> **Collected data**
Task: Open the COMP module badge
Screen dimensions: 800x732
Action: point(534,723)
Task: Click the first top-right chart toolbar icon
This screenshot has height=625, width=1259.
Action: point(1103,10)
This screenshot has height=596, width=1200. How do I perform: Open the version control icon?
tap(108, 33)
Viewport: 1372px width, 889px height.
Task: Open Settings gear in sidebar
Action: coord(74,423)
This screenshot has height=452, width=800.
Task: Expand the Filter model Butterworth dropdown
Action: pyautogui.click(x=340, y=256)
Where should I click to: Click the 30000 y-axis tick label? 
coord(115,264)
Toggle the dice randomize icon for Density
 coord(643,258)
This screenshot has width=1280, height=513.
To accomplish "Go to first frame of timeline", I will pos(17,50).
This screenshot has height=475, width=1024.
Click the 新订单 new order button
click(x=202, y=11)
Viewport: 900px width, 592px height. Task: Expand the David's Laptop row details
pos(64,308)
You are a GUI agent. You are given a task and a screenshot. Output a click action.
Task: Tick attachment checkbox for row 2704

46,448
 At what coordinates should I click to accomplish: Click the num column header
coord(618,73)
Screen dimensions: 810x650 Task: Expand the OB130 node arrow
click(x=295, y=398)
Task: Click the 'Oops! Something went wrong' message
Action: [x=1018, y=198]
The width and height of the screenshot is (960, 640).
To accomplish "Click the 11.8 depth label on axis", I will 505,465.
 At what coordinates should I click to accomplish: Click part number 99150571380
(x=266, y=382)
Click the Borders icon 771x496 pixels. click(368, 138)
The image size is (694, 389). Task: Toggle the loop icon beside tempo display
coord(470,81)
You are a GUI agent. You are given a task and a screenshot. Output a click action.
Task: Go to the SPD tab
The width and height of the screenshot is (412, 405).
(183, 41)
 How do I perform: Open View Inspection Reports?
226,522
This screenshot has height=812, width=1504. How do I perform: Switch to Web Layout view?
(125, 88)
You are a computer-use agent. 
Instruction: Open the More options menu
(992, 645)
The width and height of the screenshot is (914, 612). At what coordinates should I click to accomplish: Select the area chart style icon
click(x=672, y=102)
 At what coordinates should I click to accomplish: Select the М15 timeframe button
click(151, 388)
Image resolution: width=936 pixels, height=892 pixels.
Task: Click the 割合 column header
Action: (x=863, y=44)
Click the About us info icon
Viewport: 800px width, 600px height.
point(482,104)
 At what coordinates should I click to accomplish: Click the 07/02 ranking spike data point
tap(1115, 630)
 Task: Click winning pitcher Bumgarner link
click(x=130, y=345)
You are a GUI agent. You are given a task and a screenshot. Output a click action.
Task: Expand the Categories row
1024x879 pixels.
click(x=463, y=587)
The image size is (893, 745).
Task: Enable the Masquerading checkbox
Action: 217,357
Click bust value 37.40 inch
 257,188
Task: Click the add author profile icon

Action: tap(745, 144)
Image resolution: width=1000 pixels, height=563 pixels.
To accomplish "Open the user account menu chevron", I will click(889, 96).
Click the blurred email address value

> **WHAT IS REQUIRED**
Exactly reproduce the lines of the entries above, from the one containing "Task: Click the add author profile icon" to the very last, and no others.

> **WRITTEN SOLUTION**
Task: Click the add author profile icon

Action: tap(745, 144)
Image resolution: width=1000 pixels, height=563 pixels.
To accomplish "Open the user account menu chevron", I will click(889, 96).
Click the blurred email address value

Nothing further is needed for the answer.